Politicians will always use religion, or any other cultural institution, to effect power. Some effect power for good ends, like LBJ. Some for bad ends, like George W. Bush. Using religion to achieve a political end is no more remarkable than exploiting a national tragedy. If it is more common, it is simply because it is more available.

But religion in politics is the rub. Hoping Democrats will be kinder and gentler abusers of politics seems a faint hope indeed. Better they should leave it alone, in that case. Expecting them to use it well is equally bizarre, especially if they try to expand "religion" to include something other than Protestant Christianity (do you really see another John Kerry appealing to fellow Catholics by citing doctrine?). At that point it becomes pandering all over again. What does any American politician know of Islam, Buddhism, or even just Greek Orthodox or Russian Orthodox? And if they proclaimed their personal knowledge of another religion publicly, wouldn't they be a political freak? Joe Lieberman wears his Judaism on his sleeve when it serves his purpose, much as Bush goes to church to show off his piety (who started that in modern times anyway, Carter? Don't remember LBJ or Kennedy or even Nixon going to church while in office.) But he's never let any tenet of Judaism get in the way of his political aims. John Danforth is an Episcopal priest; but that didn't stop him from pushing Clarence Thomas onto the Supreme Court.

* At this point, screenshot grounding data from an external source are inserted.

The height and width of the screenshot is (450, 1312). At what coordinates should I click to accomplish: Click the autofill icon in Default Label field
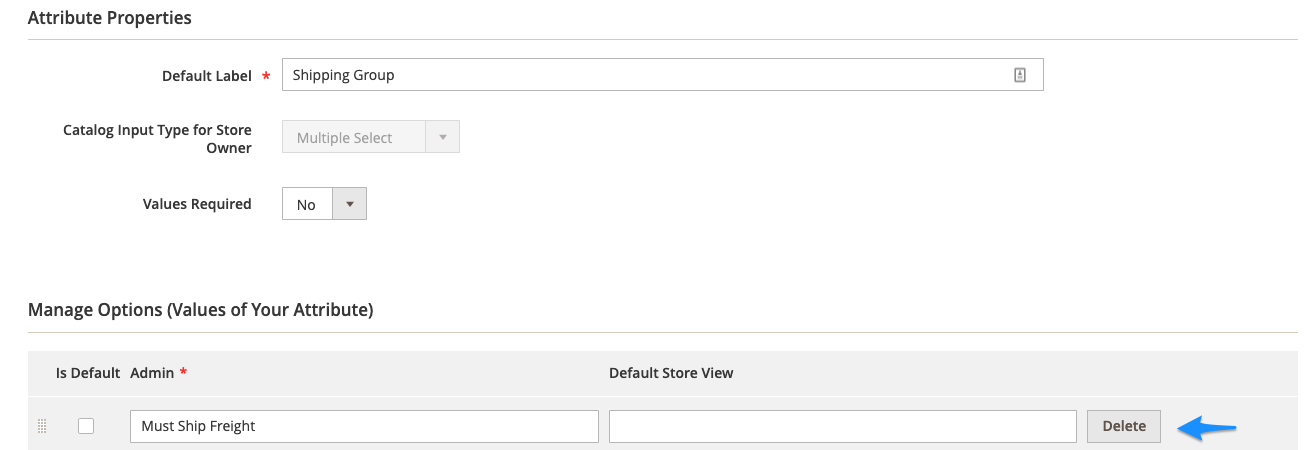[1020, 75]
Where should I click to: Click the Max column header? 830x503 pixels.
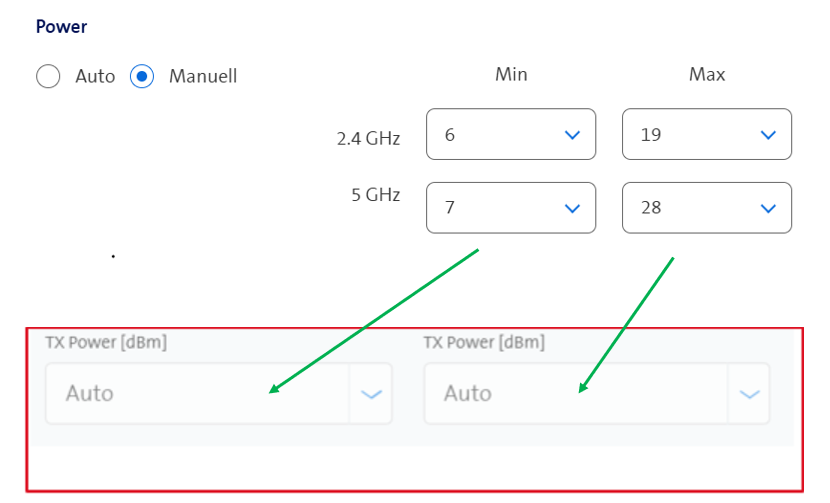707,75
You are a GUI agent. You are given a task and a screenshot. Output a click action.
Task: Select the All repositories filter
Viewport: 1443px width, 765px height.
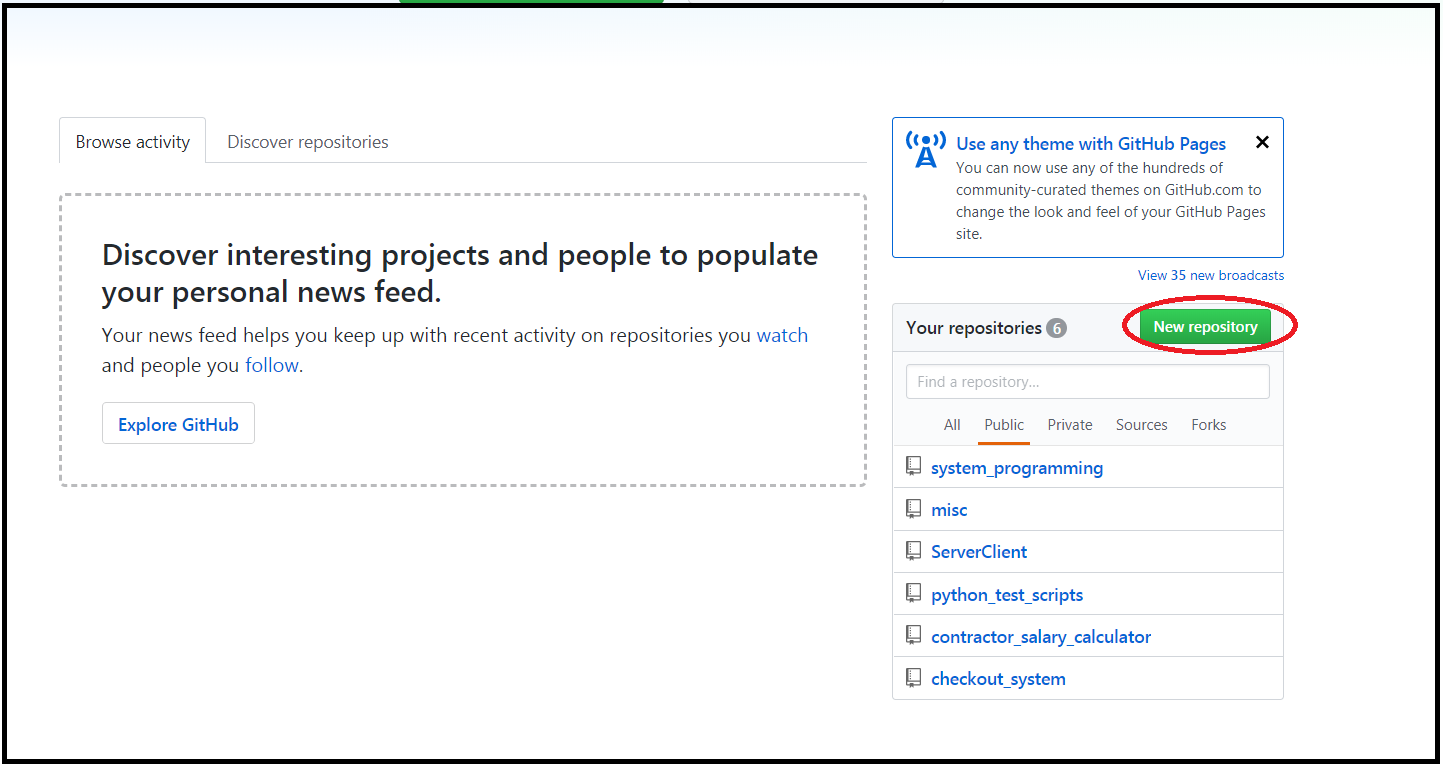coord(951,424)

Which makes them no worse than the rest of us. But there's the rub: religion is supposed to make us better, else what's the point? Upon further consideration, is the relationship between religion and politics necessary? It was always assumed in American history, but that's largely because it went unchallenged, which was the point of my history lesson . Once the challenge took root in the public square, once someone took separation of church and state seriously, the political troubles started. Religion is part and parcel of American culture, but then so is the Jeffersonian separation of state and church. Not much reliance on God in the salient points of Jefferson's 1st Inaugural, but he says a whole lot I'd like to hear emphasized right now, and I wouldn't mind hearing the Democrats doing it.

Gustavo Gutierrez went to some lengths to deliberately disentangle his "liberation theology" from competing secular ideologies like Marxism and sociology, so as to keep his work grounded in doing God's will. I just have to say, I think he had a point.

But that's hardly news, is it?
That's a resolve I hope to cling to, now. A reliance on discerning God's will, not on discerning the subtle differences between political parties.